§ **Activity**
Transcribe word for word the lines below from the line with "Where should I click to: Click the user" through the line with "Given: Toggle the Effects on menus switch", ends included.

(The data)

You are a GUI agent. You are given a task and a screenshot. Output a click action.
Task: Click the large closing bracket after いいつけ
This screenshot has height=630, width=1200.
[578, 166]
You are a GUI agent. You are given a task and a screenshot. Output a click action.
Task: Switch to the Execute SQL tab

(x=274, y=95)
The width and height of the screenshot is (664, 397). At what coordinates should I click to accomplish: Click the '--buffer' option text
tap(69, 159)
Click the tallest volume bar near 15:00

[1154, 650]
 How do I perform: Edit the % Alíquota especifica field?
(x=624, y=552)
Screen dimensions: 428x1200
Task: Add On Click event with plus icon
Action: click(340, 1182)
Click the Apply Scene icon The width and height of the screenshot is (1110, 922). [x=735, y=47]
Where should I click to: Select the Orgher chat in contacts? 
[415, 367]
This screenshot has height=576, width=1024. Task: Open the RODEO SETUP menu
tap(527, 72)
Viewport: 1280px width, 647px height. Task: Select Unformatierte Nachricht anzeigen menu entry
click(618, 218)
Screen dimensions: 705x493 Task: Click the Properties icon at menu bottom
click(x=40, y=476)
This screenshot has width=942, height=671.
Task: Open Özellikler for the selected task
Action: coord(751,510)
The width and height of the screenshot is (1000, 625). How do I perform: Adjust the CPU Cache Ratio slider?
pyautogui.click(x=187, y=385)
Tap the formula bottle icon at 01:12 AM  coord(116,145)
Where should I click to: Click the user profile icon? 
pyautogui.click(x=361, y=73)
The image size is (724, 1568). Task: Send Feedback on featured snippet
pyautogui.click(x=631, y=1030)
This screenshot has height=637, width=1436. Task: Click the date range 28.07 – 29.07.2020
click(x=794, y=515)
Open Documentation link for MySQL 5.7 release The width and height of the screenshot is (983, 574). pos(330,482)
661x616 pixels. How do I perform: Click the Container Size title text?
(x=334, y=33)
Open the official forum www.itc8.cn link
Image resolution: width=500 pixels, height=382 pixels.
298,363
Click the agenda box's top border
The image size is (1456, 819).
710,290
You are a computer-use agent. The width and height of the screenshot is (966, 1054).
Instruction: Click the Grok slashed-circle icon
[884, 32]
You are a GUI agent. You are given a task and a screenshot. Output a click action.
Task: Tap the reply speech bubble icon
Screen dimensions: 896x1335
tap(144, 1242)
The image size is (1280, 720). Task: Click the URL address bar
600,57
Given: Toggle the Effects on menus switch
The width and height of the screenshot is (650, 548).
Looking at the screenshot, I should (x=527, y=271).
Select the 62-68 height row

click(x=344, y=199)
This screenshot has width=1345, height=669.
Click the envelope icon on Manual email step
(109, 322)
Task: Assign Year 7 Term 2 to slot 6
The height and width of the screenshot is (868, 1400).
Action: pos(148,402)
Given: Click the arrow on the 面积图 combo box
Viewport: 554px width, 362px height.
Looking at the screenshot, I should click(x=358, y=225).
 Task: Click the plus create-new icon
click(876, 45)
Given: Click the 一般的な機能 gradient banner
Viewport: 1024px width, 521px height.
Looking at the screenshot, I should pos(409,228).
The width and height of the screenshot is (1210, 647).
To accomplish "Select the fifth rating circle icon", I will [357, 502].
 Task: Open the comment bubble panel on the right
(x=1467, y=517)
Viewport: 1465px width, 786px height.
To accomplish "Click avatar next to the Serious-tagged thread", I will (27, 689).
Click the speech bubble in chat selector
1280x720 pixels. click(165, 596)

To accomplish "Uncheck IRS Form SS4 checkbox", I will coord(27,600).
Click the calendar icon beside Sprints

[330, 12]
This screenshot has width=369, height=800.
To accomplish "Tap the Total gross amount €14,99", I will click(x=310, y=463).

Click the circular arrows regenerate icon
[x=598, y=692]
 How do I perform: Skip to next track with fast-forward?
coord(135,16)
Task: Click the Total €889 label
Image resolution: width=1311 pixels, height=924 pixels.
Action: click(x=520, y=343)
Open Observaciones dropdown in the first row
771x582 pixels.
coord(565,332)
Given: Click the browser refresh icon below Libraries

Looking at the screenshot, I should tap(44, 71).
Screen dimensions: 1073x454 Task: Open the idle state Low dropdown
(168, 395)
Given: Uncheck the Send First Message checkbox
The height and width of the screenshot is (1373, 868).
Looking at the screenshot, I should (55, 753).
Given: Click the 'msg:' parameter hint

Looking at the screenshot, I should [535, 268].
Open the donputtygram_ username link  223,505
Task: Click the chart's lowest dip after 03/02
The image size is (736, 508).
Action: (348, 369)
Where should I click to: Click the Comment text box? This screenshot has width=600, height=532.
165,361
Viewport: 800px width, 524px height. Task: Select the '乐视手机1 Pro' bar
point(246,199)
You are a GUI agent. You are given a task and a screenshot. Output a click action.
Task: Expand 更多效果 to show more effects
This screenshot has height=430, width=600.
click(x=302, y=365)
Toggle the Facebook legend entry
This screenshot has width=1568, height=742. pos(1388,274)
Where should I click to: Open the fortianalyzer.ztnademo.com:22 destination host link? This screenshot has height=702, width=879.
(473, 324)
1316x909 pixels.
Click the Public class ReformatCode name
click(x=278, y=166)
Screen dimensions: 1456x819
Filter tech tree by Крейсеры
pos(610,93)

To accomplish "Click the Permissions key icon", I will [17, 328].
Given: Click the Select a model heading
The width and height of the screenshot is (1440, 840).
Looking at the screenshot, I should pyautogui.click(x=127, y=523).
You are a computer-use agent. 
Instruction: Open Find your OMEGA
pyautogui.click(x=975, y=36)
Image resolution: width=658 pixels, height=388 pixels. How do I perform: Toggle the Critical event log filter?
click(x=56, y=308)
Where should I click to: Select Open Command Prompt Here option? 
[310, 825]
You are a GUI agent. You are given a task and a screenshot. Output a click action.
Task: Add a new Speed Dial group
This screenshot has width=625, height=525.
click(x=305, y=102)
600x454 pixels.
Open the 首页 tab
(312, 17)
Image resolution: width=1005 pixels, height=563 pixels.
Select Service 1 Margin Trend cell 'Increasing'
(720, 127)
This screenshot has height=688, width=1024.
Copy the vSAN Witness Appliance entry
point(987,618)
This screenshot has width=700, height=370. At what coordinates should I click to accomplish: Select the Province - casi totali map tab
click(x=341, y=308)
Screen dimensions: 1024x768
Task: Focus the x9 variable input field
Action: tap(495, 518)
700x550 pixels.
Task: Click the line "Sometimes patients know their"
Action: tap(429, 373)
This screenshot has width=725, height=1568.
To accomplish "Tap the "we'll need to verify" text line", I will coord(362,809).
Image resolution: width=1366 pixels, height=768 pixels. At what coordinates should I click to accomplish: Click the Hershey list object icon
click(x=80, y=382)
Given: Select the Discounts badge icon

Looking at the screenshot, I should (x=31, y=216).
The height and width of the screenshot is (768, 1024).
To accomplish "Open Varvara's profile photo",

(End The data)

§ **Response below**
Where should I click to: Click the user profile icon? 
pyautogui.click(x=361, y=73)
The image size is (724, 1568). Task: Send Feedback on featured snippet
pyautogui.click(x=631, y=1030)
This screenshot has height=637, width=1436. Task: Click the date range 28.07 – 29.07.2020
click(x=794, y=515)
Open Documentation link for MySQL 5.7 release The width and height of the screenshot is (983, 574). pos(330,482)
661x616 pixels. How do I perform: Click the Container Size title text?
(x=334, y=33)
Open the official forum www.itc8.cn link
Image resolution: width=500 pixels, height=382 pixels.
298,363
Click the agenda box's top border
The image size is (1456, 819).
710,290
You are a computer-use agent. The width and height of the screenshot is (966, 1054).
Instruction: Click the Grok slashed-circle icon
[884, 32]
You are a GUI agent. You are given a task and a screenshot. Output a click action.
Task: Tap the reply speech bubble icon
Screen dimensions: 896x1335
tap(144, 1242)
The image size is (1280, 720). Task: Click the URL address bar
600,57
Given: Toggle the Effects on menus switch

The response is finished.